◆ WORK INSTRUCTIONS:
Please pick up the commentary on the April jobs report where it stops and continue it.
Top of TEXT SECTION
April experienced another solid increase in jobs despite businesses struggling to find suitable staff. Wage pressures were not as intense as expected, but this is likely to be only a temporary lull. Labour market tightness will keep upward pressure on inflation and the Fed hiking rates in 50bp increments
428,000 - The number of jobs created in April
Solid jobs gains, but wages undershoot expectations
The April jobs report shows that the labour market continues to strengthen with non-farm payrolls rising 428k, the same as the number of jobs created in March. The gains were spread solidly throughout all sectors with manufacturing posting a 55k increase, retail 29k, trade and transport 104k and business services up 41k. Leisure and hospitality continued to grow strongly with employment rising 78,000 while once again it was that Federal government to be the only sector that lost jobs (-6k). Federal government employment is now down four out of the past five months.
While this is a good outcome markets may actually focus on other parts of the report. The unemployment rate held steady at 3.6% rather than dropping to 3.5% as expected, which in combination with a softer average hourly earnings figure of 0.3% month-on-month rather than the 0.4% consensus forecast (and slower than the 0.5% gain in March) may been taken as a signal of less inflationary pressures in the jobs market.
Bottom of TEXT SECTION
Top of INPUT DATA
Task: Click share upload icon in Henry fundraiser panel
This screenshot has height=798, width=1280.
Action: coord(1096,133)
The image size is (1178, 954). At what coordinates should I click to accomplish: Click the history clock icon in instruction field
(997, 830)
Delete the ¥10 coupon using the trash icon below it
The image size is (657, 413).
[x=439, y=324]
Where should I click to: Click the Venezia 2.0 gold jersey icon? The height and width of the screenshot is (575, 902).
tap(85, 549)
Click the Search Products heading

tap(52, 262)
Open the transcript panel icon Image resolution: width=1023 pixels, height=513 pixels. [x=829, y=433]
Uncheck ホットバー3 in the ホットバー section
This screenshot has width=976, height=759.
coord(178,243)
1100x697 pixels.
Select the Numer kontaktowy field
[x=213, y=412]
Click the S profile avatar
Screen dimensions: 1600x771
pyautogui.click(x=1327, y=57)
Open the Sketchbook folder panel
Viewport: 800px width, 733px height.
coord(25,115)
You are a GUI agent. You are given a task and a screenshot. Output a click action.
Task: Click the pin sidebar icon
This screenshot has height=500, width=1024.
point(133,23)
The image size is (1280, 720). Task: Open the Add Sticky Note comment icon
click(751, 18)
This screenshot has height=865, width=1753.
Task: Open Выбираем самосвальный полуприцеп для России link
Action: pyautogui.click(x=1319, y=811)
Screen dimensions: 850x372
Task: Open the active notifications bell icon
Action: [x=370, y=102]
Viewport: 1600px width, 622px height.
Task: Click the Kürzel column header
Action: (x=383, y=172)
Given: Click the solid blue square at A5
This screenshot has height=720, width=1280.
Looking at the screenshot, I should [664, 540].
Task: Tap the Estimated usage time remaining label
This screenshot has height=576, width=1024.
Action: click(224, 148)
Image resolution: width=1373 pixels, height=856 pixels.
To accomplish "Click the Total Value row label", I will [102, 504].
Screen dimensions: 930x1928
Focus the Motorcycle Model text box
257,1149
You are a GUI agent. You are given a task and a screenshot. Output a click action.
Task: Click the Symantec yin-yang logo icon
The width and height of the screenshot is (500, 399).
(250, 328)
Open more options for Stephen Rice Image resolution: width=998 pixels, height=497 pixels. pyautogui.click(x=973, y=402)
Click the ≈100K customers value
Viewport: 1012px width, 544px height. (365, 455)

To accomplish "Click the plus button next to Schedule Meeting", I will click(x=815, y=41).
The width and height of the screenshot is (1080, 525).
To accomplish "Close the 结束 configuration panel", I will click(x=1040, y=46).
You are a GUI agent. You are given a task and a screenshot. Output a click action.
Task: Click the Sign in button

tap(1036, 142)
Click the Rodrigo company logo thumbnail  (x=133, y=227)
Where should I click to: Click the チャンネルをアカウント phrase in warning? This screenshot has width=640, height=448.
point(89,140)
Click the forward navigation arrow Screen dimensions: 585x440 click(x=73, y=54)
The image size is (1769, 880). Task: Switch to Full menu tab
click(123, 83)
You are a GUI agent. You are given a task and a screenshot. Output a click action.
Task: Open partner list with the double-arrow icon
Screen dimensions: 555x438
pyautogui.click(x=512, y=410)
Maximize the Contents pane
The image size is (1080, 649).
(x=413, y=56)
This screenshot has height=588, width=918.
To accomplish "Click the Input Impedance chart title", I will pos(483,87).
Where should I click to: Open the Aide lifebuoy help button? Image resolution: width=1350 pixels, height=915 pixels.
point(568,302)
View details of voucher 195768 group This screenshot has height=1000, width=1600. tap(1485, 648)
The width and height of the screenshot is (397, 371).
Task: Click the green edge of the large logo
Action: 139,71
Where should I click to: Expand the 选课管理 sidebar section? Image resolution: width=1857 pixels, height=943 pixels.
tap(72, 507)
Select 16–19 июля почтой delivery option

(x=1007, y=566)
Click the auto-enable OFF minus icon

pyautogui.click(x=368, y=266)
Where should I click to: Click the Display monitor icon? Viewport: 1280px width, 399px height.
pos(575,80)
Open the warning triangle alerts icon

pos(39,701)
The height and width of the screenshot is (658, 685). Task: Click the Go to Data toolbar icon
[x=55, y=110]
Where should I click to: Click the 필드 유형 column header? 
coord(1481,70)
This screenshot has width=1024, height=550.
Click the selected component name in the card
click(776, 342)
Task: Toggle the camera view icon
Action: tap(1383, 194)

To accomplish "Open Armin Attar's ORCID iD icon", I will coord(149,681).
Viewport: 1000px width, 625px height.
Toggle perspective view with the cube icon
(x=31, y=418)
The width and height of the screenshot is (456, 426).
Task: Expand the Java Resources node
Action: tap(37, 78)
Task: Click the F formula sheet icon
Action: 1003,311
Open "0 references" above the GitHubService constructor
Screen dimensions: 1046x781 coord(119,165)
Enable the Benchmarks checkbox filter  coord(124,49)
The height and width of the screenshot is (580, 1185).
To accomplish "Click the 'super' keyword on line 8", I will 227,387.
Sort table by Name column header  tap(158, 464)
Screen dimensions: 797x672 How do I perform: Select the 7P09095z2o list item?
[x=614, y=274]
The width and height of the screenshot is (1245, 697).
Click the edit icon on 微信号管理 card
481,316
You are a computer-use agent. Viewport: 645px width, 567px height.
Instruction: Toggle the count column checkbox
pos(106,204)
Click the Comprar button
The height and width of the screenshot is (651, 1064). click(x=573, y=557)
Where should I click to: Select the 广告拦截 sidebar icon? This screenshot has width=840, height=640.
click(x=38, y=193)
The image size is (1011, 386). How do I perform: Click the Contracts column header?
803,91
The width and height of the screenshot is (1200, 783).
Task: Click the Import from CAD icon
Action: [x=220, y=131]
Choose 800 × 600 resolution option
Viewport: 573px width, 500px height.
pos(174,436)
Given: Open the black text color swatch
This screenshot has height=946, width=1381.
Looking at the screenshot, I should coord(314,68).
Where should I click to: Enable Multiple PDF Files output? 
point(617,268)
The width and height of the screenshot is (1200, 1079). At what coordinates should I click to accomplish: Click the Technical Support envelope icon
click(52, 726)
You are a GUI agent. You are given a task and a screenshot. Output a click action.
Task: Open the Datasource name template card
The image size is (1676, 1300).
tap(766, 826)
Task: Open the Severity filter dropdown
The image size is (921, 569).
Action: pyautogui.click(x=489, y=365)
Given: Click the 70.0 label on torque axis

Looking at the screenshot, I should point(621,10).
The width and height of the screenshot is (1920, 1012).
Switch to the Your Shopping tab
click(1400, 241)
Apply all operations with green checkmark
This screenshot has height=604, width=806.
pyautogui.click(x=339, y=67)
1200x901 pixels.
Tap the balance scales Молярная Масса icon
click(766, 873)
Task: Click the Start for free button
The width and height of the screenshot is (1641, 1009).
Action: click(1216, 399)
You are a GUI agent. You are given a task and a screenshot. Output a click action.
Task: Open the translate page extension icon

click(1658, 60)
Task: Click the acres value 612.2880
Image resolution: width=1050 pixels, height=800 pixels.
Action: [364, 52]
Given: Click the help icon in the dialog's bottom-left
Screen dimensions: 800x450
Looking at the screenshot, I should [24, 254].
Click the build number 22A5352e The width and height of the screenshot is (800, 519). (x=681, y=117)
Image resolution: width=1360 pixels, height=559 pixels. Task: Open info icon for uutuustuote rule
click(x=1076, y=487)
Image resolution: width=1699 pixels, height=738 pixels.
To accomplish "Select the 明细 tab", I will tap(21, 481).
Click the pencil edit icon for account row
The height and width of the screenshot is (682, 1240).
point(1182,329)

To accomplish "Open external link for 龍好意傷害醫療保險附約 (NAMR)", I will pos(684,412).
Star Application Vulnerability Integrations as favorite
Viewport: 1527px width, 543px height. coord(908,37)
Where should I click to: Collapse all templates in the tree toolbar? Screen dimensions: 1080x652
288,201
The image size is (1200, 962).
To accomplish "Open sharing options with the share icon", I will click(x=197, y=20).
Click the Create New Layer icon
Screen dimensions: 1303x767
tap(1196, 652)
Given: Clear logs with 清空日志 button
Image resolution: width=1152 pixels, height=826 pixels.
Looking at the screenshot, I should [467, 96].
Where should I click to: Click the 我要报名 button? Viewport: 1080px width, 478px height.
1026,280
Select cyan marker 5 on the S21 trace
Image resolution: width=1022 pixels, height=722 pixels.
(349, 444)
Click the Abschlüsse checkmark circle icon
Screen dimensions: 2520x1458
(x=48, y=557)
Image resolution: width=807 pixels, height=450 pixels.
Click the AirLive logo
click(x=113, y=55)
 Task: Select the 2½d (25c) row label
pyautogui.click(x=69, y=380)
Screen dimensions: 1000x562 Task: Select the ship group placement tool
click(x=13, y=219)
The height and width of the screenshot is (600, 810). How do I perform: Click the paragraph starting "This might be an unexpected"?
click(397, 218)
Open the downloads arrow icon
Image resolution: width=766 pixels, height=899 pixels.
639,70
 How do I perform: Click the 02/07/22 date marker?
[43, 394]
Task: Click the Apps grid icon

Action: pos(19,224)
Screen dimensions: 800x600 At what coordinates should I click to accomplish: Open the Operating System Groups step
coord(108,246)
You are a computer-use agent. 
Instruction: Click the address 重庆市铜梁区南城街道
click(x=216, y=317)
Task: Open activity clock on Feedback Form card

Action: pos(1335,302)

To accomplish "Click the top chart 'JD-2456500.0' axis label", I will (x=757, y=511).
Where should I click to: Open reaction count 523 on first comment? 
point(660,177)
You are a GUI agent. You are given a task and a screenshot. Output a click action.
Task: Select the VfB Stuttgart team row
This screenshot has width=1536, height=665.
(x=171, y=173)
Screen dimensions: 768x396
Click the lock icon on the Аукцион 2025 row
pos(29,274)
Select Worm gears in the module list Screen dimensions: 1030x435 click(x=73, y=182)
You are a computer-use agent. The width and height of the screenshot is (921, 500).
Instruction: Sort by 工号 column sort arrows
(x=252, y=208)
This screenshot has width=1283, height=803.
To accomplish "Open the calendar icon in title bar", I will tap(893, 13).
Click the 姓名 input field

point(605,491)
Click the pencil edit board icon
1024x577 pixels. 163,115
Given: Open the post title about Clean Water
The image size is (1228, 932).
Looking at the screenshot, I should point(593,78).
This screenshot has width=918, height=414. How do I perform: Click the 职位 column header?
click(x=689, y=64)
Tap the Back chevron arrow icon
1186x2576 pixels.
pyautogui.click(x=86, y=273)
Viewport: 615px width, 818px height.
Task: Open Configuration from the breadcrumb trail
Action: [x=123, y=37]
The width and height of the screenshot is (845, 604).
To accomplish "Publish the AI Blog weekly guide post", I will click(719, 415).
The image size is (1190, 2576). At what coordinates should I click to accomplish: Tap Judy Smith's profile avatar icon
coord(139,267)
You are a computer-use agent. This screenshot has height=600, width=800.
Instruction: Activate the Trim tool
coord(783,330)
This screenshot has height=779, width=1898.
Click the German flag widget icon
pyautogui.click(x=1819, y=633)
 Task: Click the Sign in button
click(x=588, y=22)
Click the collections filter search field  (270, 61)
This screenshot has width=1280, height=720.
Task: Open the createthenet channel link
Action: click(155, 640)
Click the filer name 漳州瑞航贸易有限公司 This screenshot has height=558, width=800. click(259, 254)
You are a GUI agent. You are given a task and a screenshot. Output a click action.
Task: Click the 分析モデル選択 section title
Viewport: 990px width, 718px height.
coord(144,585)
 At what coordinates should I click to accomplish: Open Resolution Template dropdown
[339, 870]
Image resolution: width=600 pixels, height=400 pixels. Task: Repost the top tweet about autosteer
Bottom of INPUT DATA
◆ ANSWER BELOW:
A lack of suitable workers will keep wages growth elevated
However, we don’t think this is the start of a new trend. The labour force participation rate fell quite sharply to 62.2% from 62.4% as 363,000 left the workforce. Consequently, the slower wage growth number might not last long as we know demand for workers remains intense. After all there are currently 11.55mn job vacancies in the United States while the National Federation of Independent Business (NFIB) reported 47% of companies having vacancies they can't fill. If there are even fewer potential employees from which to choose, wages will continue to be bid higher
Ratio of job vacancies to the number of unemployed people
We should also point out that despite these solid job gains total employment is still 1.2mn below the February 2020 pre-pandemic peak. The numbers from the Job Openings and Labor Turnover Survey and NFIB report show that there is absolutely no issue with demand. The problem is labour supply. The chart below shows the worker participation rate and also, more importantly, the employment ratio. It slipped to 59.9%, versus the 61.2% rate from February 2020 and well down on the 64.74% peak 22 years ago.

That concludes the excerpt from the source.